The previous two versions of this code used the sigmoid activation function. Clearly a Neural net library should provide a set of activation functions and a way to add activation functions. An activation class needs to contain a definition of the activation function and its derivative. The activation function is used in the forward pass through the neural net and the derivative is needed to back propagate the errors through the network. This is the class for the sigmoid function:

// The sigmoid function.
template <typename T> class SigmoidActivation {
public:
	void Activation(ublas::vector<T> &v) const {
		constexpr T one = 1.0;
		for (auto &iv : v) {
			iv = one / (one + exp(-iv));
		}
	}
	void ActivationPrime(ublas::vector<T> &v) const {
		constexpr T one = 1.0;
		for (auto &iv : v) {
			iv = one / (one + exp(-iv));
			iv = iv * (one - iv);
		}
	}
};

Using different policy classes one can eaisly create Neural nets with different activation functions:

    using NeuralNet1 = NeuralNet::Network<double, 
                                NeuralNet::CrossEntropyCost<double>,
                                NeuralNet::ReLUActivation<double>>;

    using NeuralNet2 = NeuralNet::Network<double, 
                                  NeuralNet::CrossEntropyCost<double>,
                                  NeuralNet::TanhActivation<double>>;

In this example 2 possible networks have been defined one using rectified linear units and the other the Tanh activation function.

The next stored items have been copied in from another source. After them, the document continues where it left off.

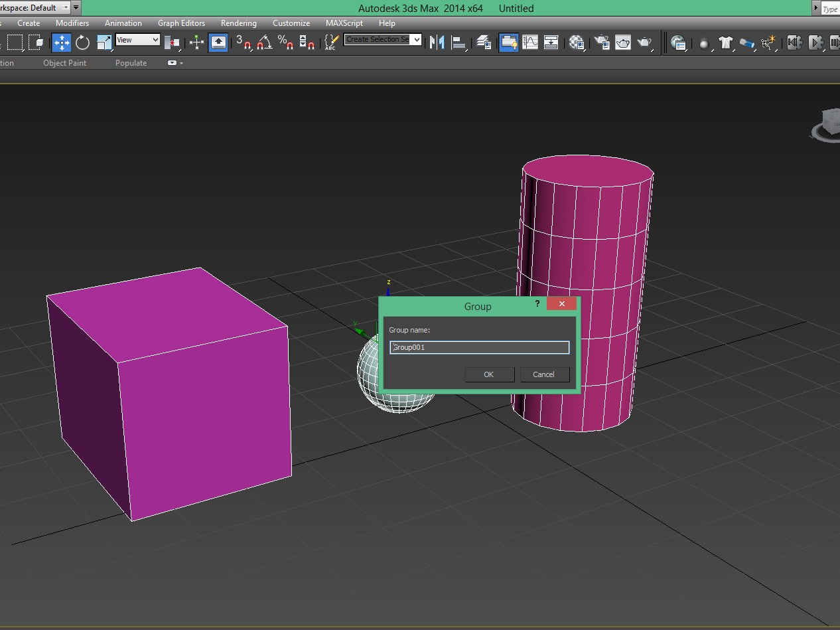Open the Modifiers menu
Screen dimensions: 840x630
(x=72, y=23)

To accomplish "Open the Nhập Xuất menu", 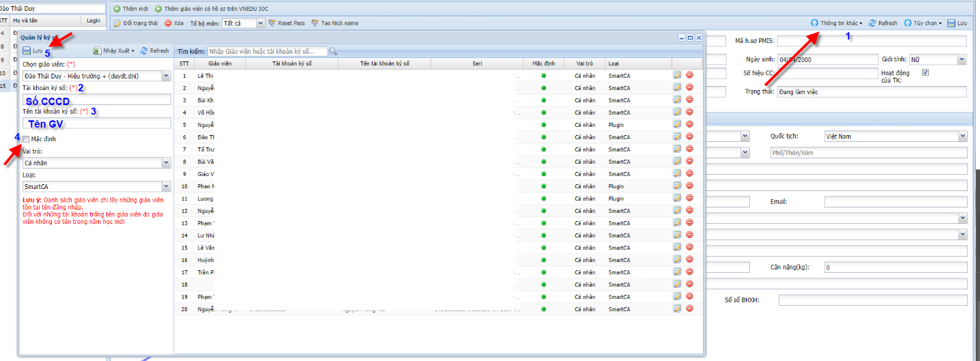I will pos(113,51).
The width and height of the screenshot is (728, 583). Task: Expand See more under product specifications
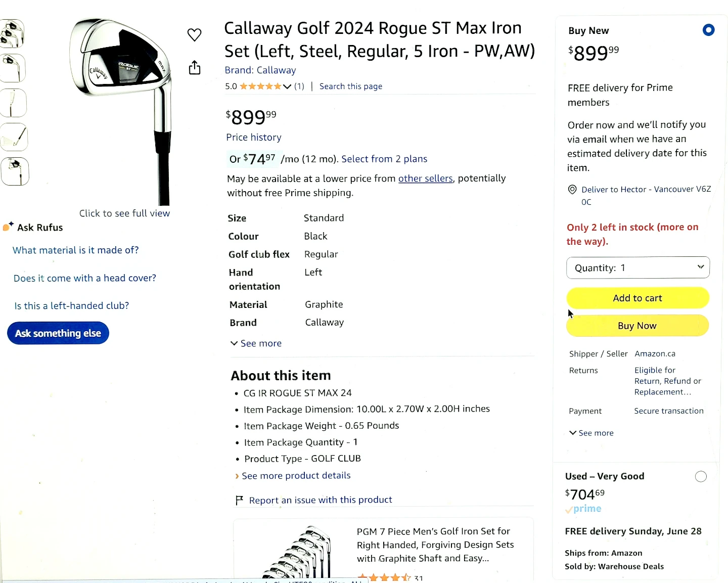[x=256, y=343]
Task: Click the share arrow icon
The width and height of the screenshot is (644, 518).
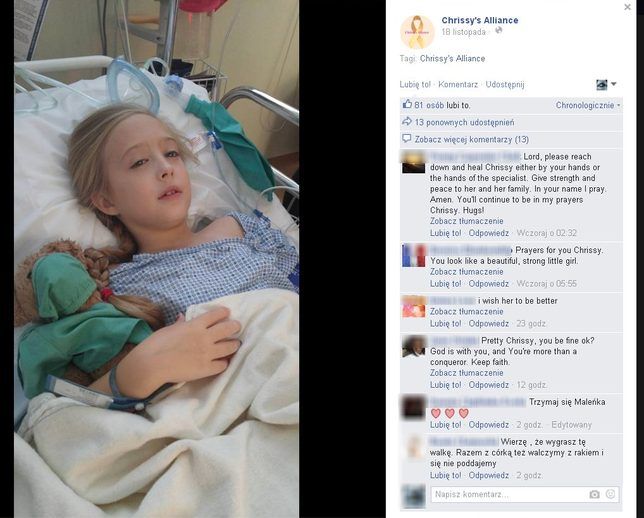Action: pos(407,121)
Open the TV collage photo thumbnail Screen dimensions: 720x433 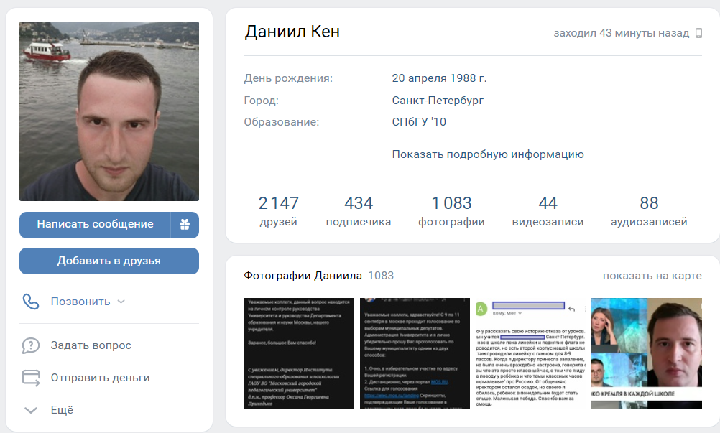point(647,353)
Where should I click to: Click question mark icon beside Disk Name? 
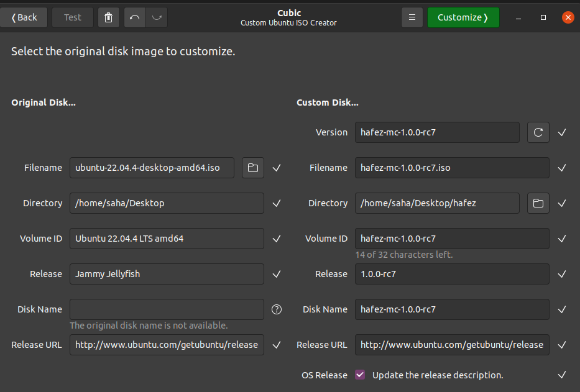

Modifying the library to add a new activation function is very simple. If your inspired enough to try, Wikipedia has a list here, but remember the eta variable which is the size of the step we make during using the backpropagation needs to change when you change the activation function.

Changing the step parameter eta

Another feature a neural net library needs is the ability to adjust the step size as the fitting progresses. In this C++ library a feedback function can be given to the SGD function which permits the user to change eta, the step size, as the fitting progresses.

NeuralNet1 net2({ 784, 60, 10 });
net2.SGD(td.begin(), td.end(), 60, 100, eta, Lmbda,
	[&periodStart, &Lmbda, &testData, &td](const NeuralNet1 &network, int Epoch, float &eta) {
	// eta can be manipulated in the feed back function
	auto end = std::chrono::high_resolution_clock::now();
	std::chrono::duration<double> diff = end - periodStart;
	std::cout << "Epoch " << Epoch << " time taken: " << diff.count() << "\n";
	std::cout << "Test accuracy     : " << network.accuracy(testData.begin(), testData.end()) << " / "
		<< testData.size() << "\n";
	std::cout << "Training accuracy : " << network.accuracy(td.begin(), td.end()) << " / " << td.size()
		<< "\n";
	std::cout << "Cost Training: " << network.total_cost(td.begin(), td.end(), Lmbda) << "\n";
	std::cout << "Cost Test    : " << network.total_cost(testData.begin(), testData.end(), Lmbda)
		<< std::endl;
	eta *= .95;
	periodStart = std::chrono::high_resolution_clock::now();
});

To Do

There are many improvements which could be made to the Library. If anyone wishes to extend their understanding of Machine learning concepts and C++ I've created a list in what I believe is in order of difficulty of interesting changes which could be made:

  1. Add code to load and save a Network.
  2. Add different regularization schemes.
  3. Add a Dropout scheme to the code.
  4. Add Convolutional neural networks scheme to the library.